The global market for carbon credits, also known as carbon offsets, is gaining momentum as companies voluntarily target stricter climate goals and recognise the role and value of carbon credits within a comprehensive climate strategy. The topic is increasingly important in climate engagement, and management teams are expected to outline the scale, scope and strategy of their goals and the use of tools such as carbon credits. Accessing the market for voluntary carbon credits requires careful consideration for corporate buyers. Foremost ensuring that that credits have integrity and are of a high quality. The market remains heavily fragmented with a wide range of prices affected by idiosyncratic factors such as the specific registry’s standards, the vintage and the size of the transaction itself, the geography and the category of the projects, as well as the additionality of co-benefits. Most credits are traded over the counter (OTC), resulting in limited liquidity and price transparency.

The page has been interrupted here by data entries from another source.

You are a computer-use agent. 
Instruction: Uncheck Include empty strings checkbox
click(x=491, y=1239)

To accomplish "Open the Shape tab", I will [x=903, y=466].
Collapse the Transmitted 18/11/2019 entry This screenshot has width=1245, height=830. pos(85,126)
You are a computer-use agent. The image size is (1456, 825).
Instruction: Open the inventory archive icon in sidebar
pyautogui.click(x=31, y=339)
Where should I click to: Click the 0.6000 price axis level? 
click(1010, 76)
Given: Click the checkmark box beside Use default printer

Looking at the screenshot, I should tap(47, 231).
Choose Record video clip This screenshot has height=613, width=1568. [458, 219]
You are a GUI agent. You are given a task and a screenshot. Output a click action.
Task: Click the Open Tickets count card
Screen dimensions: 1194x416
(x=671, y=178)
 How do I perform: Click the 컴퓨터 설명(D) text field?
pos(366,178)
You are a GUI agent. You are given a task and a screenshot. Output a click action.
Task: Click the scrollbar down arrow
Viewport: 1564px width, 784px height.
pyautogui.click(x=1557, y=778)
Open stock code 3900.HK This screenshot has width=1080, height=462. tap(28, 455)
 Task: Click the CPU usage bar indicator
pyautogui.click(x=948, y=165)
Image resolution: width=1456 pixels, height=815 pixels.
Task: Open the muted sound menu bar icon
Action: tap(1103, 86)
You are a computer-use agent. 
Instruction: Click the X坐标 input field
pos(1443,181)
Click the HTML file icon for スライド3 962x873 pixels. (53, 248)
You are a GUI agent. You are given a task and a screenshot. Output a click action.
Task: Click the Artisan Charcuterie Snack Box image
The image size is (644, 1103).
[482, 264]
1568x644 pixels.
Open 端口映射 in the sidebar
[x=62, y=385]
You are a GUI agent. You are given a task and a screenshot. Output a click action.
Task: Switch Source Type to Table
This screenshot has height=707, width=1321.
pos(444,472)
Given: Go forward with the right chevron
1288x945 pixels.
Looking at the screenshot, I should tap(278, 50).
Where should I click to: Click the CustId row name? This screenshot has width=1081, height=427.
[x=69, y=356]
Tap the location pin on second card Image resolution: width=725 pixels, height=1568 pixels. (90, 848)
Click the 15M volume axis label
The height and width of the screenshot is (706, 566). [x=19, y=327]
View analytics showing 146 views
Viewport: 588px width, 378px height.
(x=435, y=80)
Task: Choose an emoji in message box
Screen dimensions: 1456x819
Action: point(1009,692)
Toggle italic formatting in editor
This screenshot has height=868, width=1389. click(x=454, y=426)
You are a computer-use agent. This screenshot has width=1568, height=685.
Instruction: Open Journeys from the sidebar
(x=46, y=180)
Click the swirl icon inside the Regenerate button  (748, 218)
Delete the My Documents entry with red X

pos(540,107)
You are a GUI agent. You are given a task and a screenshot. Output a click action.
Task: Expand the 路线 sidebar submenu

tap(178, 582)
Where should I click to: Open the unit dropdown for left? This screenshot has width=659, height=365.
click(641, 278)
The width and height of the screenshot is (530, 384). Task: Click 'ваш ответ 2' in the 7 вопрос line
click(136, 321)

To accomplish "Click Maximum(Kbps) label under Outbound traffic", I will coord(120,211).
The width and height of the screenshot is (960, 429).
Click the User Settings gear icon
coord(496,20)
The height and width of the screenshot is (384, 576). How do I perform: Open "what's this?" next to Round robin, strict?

There is a need for improved pricing data and qualitative research and analytical tools to ascertain a fair value for the many different types of projects on offer – an assessment that brings price transparency without stripping the individuality of projects. There are several initiatives underway the Taskforce on Scaling Voluntary Carbon Markets (TSVCM) is looking at how the market can be improved and expanded in order to achieve the greater scale required. There is also the Integrity Council for the Voluntary Carbon Market (ICVCM) an independent governance body for the voluntary carbon market, to ensure the market accelerates and builds trust. These initiatives and recent surge in interest have prompted greater efforts to accelerate adoption, with strong governance and infrastructure to support the rapid growth of VCM.

Recently, tightening supply has driven up prices for many types of credits. With increased corporate commitments to Net Zero we expect retirements to increase and good quality supply to remain constrained resulting in the ratio of surplus to annual retirements to decrease over coming years. Near-term supply will come from nature-based solutions (NBSs), comprising forest restoration and avoided deforestation, while medium- and long-term supply will be needed from negative emissions technologies (including carbon capture & storage (CCS), and bioenergy with CCS), and greater renewable energy in least developed countries. One should follow the recommended mitigation hierarchy of avoid, reduce and offset but companies can introduce offsets immediately as part of an ongoing pathway to decarbonisation.

Carbon offsetting is not a solution to climate change – there is no single path to Net Zero and the journey will be different across industries. That said, most companies could accelerate their pathway by utilising high-quality offsets. The market value of voluntary carbon credits doubled to over $1bn. It is estimated that the market will have to expand substantially – 15-fold by 2030 and 100-fold by 2050 to meet forecast demand. Offsetting is a strategic tool for companies committed to a long-term decarbonisation strategy but comes with careful consideration.